WARSAW — Plans for what looks like a solution to the vacated Owen’s supermarket property on the west end of downtown Warsaw – a multi-level building with apartments and a parking garage – are progressing.

The city, which has been the catalyst for several housing projects currently underway, is working closely with the Kosciusko Economic Development Corporation on redeveloping the entire city block that currently includes the vacant store and a small apartment building to the east.

The city has worked to facilitate new housing around the downtown with two on-going projects along North Buffalo Street, a senior housing project in the 800 block of East Center Street. Four years ago, the city saw the addition of Little Crow Lofts on East Market.

Also underway is a housing development The Groninger Group on the site of the old Madison Elementary School.

Warsaw Mayor Joe Thallemer said apartments on the Owen’s property would include units that would be “primarily workforce housing.”

On Friday, Aug. 20, the city board of works and safety approved the transfer of $50,000 to be used by KEDCo. City council signed off on the transfer earlier.

The $50,000 revolving loan fund will be used by KEDCo for pre-development expenses such as issuing contracts for services that will allow the city to finish its due diligence prior to closing on the property, Community and Economic Development Director Jeremy Skinner said.

KEDCo will also administer money from a $4 million loan fund established by Zimmer Biomet, Indiana Community Development Administration, Kosciusko County Community Foundation and the Lilly Endowment.
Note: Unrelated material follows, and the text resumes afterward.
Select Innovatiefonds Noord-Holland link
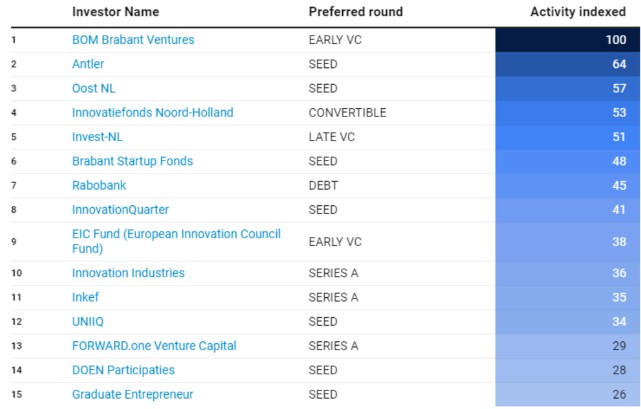[x=152, y=112]
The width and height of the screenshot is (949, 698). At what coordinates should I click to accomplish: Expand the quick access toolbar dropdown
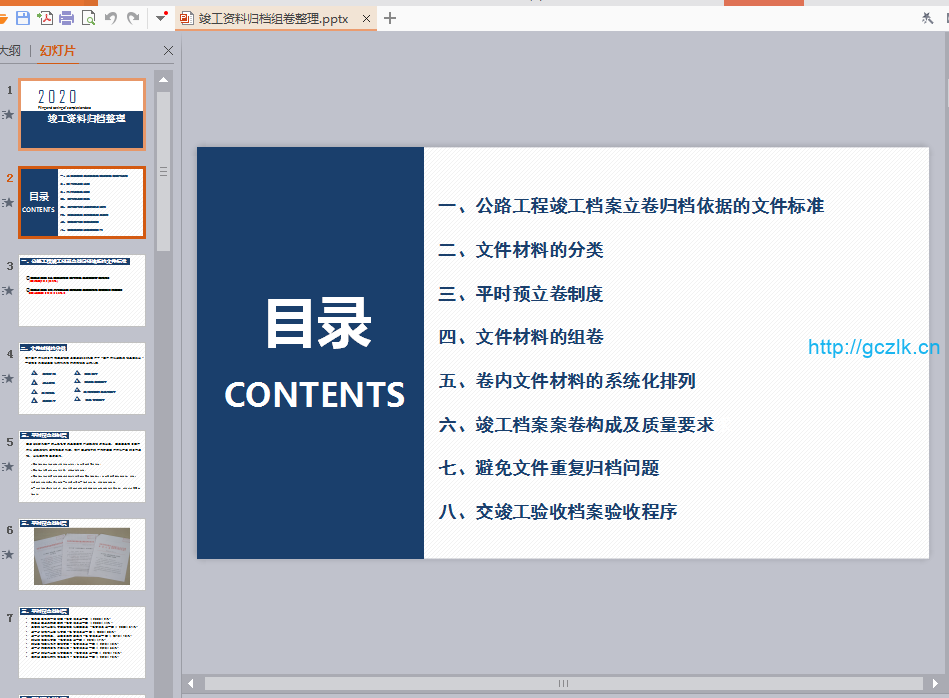point(161,18)
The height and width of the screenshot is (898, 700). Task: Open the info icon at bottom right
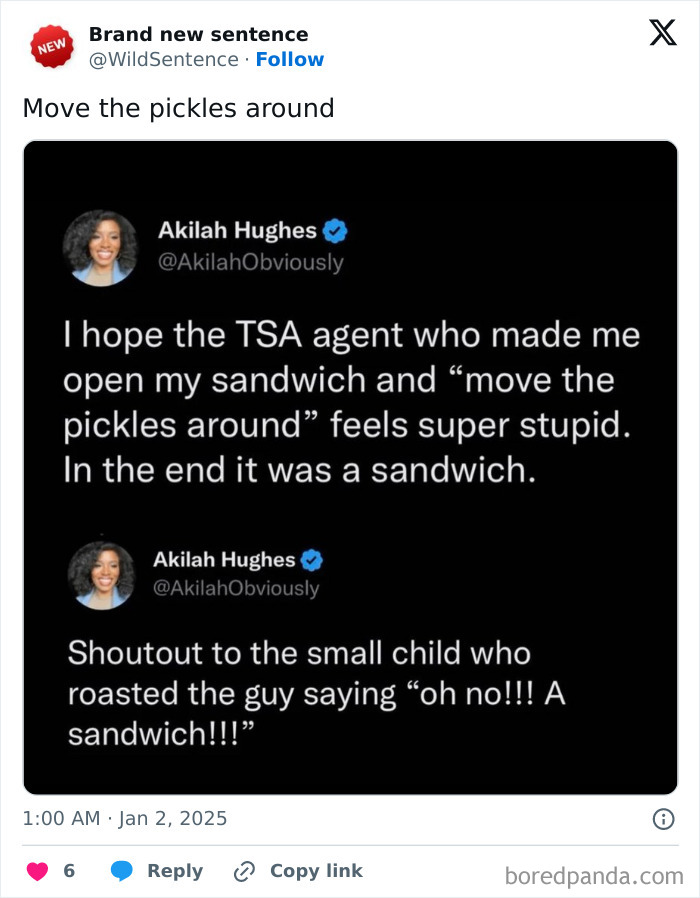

That money can be used throughout the county to initiate specific housing projects, do pre-planning work and help identify developers for the work, according to Thallemer.

In both instances, the city would recapture that money from the development and return it to the loan program. Skinner said Friday that could be achieved by expanding an existing tax increment finance district to include the Owen’s property and then repay with TIF revenues.

Skinner said they are looking at a development that could include upward of 100-150 apartment units, but that is dependent on how the plan comes together.

The development would also include a multi-level parking garage.

If all goes as planned, the combined results from construction on Buffalo Street, Center Street, the Owen’s lot, and Little Crow Lofts )which opened a few years ago) will result in more than 300 new homes within a few blocks of the downtown, Skinner said.

The overall goal is “to promote walkability, to promote business downtown, to promote and support our restaurants downtown and just create that active nightlife that we don’t really have at the moment,” Skinner said.

The city is working with a developer to investigate environmental issues and the project’s overall feasibility.

“We’re still in the infancy at this point. We’re still trying to figure out the feasibility of it,” Skinner said.

The grocery store, owned by Kroger, has been closed since July of 2019, but dozens of people use it for parking during the weekdays, an indication of the need for more parking.

Assembling a plan has been underway for months. Earlier this week, a group of stakeholders met and will begin work to help advise the kind of development that would be best. The group includes representatives of the downtown and some young professionals who have an interest in seeing the downtown grow.

The city is still working on what Thallemer described as “a few hangups”.  A more formal announcement could happen soon.

“Hopefully, within a few weeks, it will be ready to go,” Thallemer said.